> DESCRIPTION OF THE TASK
Your answer should be every line from the records that contains "computer".

> ENTRIES SHOWN

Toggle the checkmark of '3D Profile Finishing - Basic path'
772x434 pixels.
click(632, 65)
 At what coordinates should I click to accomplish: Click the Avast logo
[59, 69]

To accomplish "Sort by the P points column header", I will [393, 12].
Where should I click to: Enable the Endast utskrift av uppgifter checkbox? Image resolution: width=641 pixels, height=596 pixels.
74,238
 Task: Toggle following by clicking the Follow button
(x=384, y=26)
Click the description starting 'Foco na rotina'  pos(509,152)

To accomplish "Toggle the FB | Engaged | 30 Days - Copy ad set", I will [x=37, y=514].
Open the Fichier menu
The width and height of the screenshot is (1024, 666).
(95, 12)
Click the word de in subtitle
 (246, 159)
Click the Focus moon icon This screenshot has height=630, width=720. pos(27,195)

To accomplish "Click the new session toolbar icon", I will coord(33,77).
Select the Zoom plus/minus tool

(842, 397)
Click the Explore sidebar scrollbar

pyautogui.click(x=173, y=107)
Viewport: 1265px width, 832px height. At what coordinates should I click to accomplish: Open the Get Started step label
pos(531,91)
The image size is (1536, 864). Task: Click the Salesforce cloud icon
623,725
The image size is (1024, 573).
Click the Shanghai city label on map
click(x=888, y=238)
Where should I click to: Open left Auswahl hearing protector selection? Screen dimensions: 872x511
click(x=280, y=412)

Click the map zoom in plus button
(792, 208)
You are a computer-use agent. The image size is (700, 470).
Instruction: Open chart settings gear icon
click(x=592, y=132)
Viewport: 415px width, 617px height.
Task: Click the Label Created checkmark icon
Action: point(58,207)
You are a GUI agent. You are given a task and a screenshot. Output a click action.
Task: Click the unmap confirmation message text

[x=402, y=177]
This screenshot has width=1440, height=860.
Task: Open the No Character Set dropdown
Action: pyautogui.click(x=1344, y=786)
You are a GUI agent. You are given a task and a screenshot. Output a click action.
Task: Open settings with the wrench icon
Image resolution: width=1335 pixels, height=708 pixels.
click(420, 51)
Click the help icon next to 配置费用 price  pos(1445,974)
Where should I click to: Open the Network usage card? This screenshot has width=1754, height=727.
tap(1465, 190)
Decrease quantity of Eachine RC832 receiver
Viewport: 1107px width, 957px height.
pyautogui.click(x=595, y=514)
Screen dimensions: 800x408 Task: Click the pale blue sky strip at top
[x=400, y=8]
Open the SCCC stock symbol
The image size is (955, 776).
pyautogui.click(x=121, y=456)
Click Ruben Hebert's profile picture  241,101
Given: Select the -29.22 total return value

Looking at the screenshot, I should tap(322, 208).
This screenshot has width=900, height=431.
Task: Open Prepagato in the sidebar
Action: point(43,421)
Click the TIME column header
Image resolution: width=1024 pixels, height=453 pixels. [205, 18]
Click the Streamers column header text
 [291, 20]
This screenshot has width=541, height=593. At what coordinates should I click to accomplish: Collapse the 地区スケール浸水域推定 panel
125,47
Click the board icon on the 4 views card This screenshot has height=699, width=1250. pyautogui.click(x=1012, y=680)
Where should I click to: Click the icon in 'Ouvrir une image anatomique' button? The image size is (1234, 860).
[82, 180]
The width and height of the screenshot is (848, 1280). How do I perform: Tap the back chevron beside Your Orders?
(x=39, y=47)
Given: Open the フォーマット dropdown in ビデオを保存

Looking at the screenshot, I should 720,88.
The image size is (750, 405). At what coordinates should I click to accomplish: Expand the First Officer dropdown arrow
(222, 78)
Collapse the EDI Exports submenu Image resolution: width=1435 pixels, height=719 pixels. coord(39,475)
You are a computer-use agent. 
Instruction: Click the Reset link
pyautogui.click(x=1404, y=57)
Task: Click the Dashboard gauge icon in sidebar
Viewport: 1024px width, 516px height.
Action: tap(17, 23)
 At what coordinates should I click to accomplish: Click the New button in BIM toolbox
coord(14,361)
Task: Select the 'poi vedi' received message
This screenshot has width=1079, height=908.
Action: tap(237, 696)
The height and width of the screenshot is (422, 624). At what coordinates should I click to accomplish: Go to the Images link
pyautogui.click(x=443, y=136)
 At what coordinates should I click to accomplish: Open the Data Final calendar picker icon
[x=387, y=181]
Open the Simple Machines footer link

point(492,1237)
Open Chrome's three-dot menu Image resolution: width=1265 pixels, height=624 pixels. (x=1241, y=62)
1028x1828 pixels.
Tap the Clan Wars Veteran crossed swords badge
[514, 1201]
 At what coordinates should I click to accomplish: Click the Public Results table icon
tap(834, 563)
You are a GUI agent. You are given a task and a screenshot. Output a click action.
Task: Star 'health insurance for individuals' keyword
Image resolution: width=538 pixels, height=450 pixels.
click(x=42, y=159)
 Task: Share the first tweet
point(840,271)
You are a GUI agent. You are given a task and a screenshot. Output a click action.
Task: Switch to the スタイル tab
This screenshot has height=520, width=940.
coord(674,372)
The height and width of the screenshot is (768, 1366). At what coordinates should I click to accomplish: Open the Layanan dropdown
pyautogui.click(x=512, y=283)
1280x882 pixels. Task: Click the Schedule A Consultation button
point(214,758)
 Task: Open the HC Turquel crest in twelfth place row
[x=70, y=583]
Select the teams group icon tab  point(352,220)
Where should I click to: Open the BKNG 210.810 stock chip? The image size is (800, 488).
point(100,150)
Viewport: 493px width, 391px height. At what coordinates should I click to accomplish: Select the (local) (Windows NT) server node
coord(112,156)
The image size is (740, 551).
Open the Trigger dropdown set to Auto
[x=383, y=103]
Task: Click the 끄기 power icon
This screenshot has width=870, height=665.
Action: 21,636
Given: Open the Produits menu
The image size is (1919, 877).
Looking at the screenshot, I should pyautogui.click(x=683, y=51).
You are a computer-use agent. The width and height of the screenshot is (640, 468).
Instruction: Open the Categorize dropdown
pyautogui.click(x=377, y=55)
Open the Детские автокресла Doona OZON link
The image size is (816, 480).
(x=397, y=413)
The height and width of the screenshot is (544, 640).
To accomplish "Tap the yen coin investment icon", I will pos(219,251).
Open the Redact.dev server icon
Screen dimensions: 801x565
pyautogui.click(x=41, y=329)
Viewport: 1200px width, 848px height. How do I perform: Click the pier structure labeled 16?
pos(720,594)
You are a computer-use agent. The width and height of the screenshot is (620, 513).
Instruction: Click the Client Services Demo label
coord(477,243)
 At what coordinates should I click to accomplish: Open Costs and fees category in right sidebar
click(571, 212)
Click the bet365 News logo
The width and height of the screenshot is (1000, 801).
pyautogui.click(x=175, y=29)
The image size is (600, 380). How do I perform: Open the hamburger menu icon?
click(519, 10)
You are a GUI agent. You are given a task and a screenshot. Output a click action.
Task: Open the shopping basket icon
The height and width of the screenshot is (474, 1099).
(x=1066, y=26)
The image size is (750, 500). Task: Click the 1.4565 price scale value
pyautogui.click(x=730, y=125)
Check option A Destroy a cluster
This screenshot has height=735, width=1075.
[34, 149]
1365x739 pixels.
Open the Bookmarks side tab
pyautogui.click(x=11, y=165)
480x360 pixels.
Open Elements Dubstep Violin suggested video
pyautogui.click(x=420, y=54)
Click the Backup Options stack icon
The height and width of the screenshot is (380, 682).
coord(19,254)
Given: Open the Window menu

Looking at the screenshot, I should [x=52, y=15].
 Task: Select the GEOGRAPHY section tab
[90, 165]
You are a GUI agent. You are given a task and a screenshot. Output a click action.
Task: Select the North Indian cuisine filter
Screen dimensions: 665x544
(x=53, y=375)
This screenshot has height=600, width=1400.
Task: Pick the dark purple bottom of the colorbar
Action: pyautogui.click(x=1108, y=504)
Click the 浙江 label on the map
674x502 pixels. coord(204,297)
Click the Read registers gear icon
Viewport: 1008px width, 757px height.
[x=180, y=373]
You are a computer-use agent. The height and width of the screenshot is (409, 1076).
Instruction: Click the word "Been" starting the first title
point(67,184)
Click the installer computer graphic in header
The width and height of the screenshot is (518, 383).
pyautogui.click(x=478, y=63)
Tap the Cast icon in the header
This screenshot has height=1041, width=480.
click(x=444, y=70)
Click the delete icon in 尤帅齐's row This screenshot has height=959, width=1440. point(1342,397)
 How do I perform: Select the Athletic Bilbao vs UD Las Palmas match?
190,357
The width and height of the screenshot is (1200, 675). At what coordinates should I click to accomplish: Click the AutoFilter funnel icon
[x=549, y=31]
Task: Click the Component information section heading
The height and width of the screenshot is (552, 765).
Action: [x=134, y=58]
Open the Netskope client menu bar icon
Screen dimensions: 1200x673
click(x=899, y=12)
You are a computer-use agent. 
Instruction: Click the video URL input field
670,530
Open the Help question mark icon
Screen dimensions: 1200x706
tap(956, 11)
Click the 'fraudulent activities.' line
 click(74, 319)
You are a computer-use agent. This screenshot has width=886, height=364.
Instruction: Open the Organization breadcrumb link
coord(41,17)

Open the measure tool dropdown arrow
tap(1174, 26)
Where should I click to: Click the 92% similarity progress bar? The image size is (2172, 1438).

> FINAL ANSWER
You are a computer-use agent. The image size is (700, 470).
You are a computer-use agent. 
You are a computer-use agent. The width and height of the screenshot is (640, 468).
You are a computer-use agent. The width and height of the screenshot is (620, 513).
You are a computer-use agent. The height and width of the screenshot is (409, 1076).
Click the installer computer graphic in header
You are a computer-use agent. 
You are a computer-use agent. This screenshot has width=886, height=364.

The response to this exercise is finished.